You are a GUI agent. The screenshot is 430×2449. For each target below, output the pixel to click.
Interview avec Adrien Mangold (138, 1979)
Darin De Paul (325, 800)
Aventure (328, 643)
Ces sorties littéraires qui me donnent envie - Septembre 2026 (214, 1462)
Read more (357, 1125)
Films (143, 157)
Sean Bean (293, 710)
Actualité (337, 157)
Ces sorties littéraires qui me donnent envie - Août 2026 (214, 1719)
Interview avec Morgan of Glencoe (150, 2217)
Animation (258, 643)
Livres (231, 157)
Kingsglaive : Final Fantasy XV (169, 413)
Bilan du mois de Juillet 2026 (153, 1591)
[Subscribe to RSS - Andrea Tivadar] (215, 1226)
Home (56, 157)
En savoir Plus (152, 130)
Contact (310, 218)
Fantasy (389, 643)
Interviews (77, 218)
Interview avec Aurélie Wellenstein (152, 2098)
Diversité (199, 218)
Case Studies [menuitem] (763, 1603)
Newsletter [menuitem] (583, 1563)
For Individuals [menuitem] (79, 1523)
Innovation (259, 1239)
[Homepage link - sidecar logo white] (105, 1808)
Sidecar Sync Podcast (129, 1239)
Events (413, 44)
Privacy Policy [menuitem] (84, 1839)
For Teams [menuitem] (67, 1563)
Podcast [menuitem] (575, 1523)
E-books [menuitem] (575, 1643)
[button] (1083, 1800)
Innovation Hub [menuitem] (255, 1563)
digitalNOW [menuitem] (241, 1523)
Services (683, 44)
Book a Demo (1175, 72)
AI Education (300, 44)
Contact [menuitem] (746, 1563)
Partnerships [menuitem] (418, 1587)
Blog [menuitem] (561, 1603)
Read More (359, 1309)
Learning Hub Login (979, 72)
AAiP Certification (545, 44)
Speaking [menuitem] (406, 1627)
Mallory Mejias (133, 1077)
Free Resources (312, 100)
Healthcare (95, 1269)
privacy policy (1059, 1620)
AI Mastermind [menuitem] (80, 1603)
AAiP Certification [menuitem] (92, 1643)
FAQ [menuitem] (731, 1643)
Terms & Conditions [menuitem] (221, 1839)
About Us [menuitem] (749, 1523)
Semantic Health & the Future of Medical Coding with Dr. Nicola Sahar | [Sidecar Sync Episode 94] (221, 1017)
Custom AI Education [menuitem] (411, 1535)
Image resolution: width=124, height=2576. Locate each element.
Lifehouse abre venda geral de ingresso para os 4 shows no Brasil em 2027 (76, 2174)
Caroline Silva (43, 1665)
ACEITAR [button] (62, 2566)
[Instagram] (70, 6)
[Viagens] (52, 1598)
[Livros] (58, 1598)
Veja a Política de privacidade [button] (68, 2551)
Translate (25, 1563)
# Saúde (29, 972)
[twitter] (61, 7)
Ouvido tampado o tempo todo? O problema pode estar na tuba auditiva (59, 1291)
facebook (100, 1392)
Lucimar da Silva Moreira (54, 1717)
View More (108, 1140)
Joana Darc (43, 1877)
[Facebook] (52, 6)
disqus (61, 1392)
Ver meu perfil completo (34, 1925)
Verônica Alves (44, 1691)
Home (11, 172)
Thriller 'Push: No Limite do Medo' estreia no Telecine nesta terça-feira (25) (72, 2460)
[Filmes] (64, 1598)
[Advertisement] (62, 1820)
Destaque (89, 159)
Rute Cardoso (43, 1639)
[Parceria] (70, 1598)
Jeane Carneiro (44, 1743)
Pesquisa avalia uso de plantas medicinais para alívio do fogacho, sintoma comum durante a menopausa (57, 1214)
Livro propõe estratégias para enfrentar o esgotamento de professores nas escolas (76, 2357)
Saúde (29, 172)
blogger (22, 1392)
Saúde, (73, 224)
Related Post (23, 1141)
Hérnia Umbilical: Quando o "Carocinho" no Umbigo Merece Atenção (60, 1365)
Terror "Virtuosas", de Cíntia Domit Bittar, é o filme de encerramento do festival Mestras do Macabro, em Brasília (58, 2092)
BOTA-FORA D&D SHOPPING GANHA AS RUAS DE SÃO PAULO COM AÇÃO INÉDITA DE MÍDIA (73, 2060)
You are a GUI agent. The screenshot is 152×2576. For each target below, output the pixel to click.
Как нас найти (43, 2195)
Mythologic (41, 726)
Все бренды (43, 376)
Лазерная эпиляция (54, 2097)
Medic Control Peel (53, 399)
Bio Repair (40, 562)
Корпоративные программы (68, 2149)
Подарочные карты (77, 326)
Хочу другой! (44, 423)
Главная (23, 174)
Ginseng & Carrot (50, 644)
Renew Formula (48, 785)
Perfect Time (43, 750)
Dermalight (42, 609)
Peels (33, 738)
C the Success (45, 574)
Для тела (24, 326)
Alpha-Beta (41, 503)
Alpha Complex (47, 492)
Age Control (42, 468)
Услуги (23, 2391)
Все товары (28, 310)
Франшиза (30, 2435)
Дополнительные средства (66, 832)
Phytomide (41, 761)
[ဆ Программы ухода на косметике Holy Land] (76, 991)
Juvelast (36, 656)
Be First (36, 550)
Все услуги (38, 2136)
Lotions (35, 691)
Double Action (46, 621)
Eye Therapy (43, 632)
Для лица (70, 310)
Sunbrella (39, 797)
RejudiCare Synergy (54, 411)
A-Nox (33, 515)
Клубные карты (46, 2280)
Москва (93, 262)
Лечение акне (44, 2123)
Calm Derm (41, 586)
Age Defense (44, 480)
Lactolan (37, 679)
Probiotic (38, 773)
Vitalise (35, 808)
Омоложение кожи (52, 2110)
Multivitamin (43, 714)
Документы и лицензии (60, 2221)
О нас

○ ○ ○

* [Your instructions]
An exact copy of all the entries is the required answer.

* [Your response]
You are a GUI agent. The screenshot is 430×2449. For each target below, output the pixel to click.
Interview avec Adrien Mangold (138, 1979)
Darin De Paul (325, 800)
Aventure (328, 643)
Ces sorties littéraires qui me donnent envie - Septembre 2026 (214, 1462)
Read more (357, 1125)
Films (143, 157)
Sean Bean (293, 710)
Actualité (337, 157)
Ces sorties littéraires qui me donnent envie - Août 2026 (214, 1719)
Interview avec Morgan of Glencoe (150, 2217)
Animation (258, 643)
Livres (231, 157)
Kingsglaive : Final Fantasy XV (169, 413)
Bilan du mois de Juillet 2026 (153, 1591)
[Subscribe to RSS - Andrea Tivadar] (215, 1226)
Home (56, 157)
En savoir Plus (152, 130)
Contact (310, 218)
Fantasy (389, 643)
Interviews (77, 218)
Interview avec Aurélie Wellenstein (152, 2098)
Diversité (199, 218)
Case Studies [menuitem] (763, 1603)
Newsletter [menuitem] (583, 1563)
For Individuals [menuitem] (79, 1523)
Innovation (259, 1239)
[Homepage link - sidecar logo white] (105, 1808)
Sidecar Sync Podcast (129, 1239)
Events (413, 44)
Privacy Policy [menuitem] (84, 1839)
For Teams [menuitem] (67, 1563)
Podcast [menuitem] (575, 1523)
E-books [menuitem] (575, 1643)
[button] (1083, 1800)
Innovation Hub [menuitem] (255, 1563)
digitalNOW [menuitem] (241, 1523)
Services (683, 44)
Book a Demo (1175, 72)
AI Education (300, 44)
Contact [menuitem] (746, 1563)
Partnerships [menuitem] (418, 1587)
Blog [menuitem] (561, 1603)
Read More (359, 1309)
Learning Hub Login (979, 72)
AAiP Certification (545, 44)
Speaking [menuitem] (406, 1627)
Mallory Mejias (133, 1077)
Free Resources (312, 100)
Healthcare (95, 1269)
privacy policy (1059, 1620)
AI Mastermind [menuitem] (80, 1603)
AAiP Certification [menuitem] (92, 1643)
FAQ [menuitem] (731, 1643)
Terms & Conditions [menuitem] (221, 1839)
About Us [menuitem] (749, 1523)
Semantic Health & the Future of Medical Coding with Dr. Nicola Sahar | [Sidecar Sync Episode 94] (221, 1017)
Custom AI Education [menuitem] (411, 1535)
Image resolution: width=124, height=2576. Locate each element.
Lifehouse abre venda geral de ingresso para os 4 shows no Brasil em 2027 (76, 2174)
Caroline Silva (43, 1665)
ACEITAR [button] (62, 2566)
[Instagram] (70, 6)
[Viagens] (52, 1598)
[Livros] (58, 1598)
Veja a Política de privacidade [button] (68, 2551)
Translate (25, 1563)
# Saúde (29, 972)
[twitter] (61, 7)
Ouvido tampado o tempo todo? O problema pode estar na tuba auditiva (59, 1291)
facebook (100, 1392)
Lucimar da Silva Moreira (54, 1717)
View More (108, 1140)
Joana Darc (43, 1877)
[Facebook] (52, 6)
disqus (61, 1392)
Ver meu perfil completo (34, 1925)
Verônica Alves (44, 1691)
Home (11, 172)
Thriller 'Push: No Limite do Medo' estreia no Telecine nesta terça-feira (25) (72, 2460)
[Filmes] (64, 1598)
[Advertisement] (62, 1820)
Destaque (89, 159)
Rute Cardoso (43, 1639)
[Parceria] (70, 1598)
Jeane Carneiro (44, 1743)
Pesquisa avalia uso de plantas medicinais para alívio do fogacho, sintoma comum durante a menopausa (57, 1214)
Livro propõe estratégias para enfrentar o esgotamento de professores nas escolas (76, 2357)
Saúde (29, 172)
blogger (22, 1392)
Saúde, (73, 224)
Related Post (23, 1141)
Hérnia Umbilical: Quando o "Carocinho" no Umbigo Merece Atenção (60, 1365)
Terror "Virtuosas", de Cíntia Domit Bittar, é o filme de encerramento do festival Mestras do Macabro, em Brasília (58, 2092)
BOTA-FORA D&D SHOPPING GANHA AS RUAS DE SÃO PAULO COM AÇÃO INÉDITA DE MÍDIA (73, 2060)
You are a GUI agent. The screenshot is 152×2576. For each target below, output the pixel to click.
Как нас найти (43, 2195)
Mythologic (41, 726)
Все бренды (43, 376)
Лазерная эпиляция (54, 2097)
Medic Control Peel (53, 399)
Bio Repair (40, 562)
Корпоративные программы (68, 2149)
Подарочные карты (77, 326)
Хочу другой! (44, 423)
Главная (23, 174)
Ginseng & Carrot (50, 644)
Renew Formula (48, 785)
Perfect Time (43, 750)
Dermalight (42, 609)
Peels (33, 738)
C the Success (45, 574)
Для тела (24, 326)
Alpha-Beta (41, 503)
Alpha Complex (47, 492)
Age Control (42, 468)
Услуги (23, 2391)
Все товары (28, 310)
Франшиза (30, 2435)
Дополнительные средства (66, 832)
Phytomide (41, 761)
[ဆ Программы ухода на косметике Holy Land] (76, 991)
Juvelast (36, 656)
Be First (36, 550)
Все услуги (38, 2136)
Lotions (35, 691)
Double Action (46, 621)
Eye Therapy (43, 632)
Для лица (70, 310)
Sunbrella (39, 797)
RejudiCare Synergy (54, 411)
A-Nox (33, 515)
Клубные карты (46, 2280)
Москва (93, 262)
Лечение акне (44, 2123)
Calm Derm (41, 586)
Age Defense (44, 480)
Lactolan (37, 679)
Probiotic (38, 773)
Vitalise (35, 808)
Омоложение кожи (52, 2110)
Multivitamin (43, 714)
Документы и лицензии (60, 2221)
О нас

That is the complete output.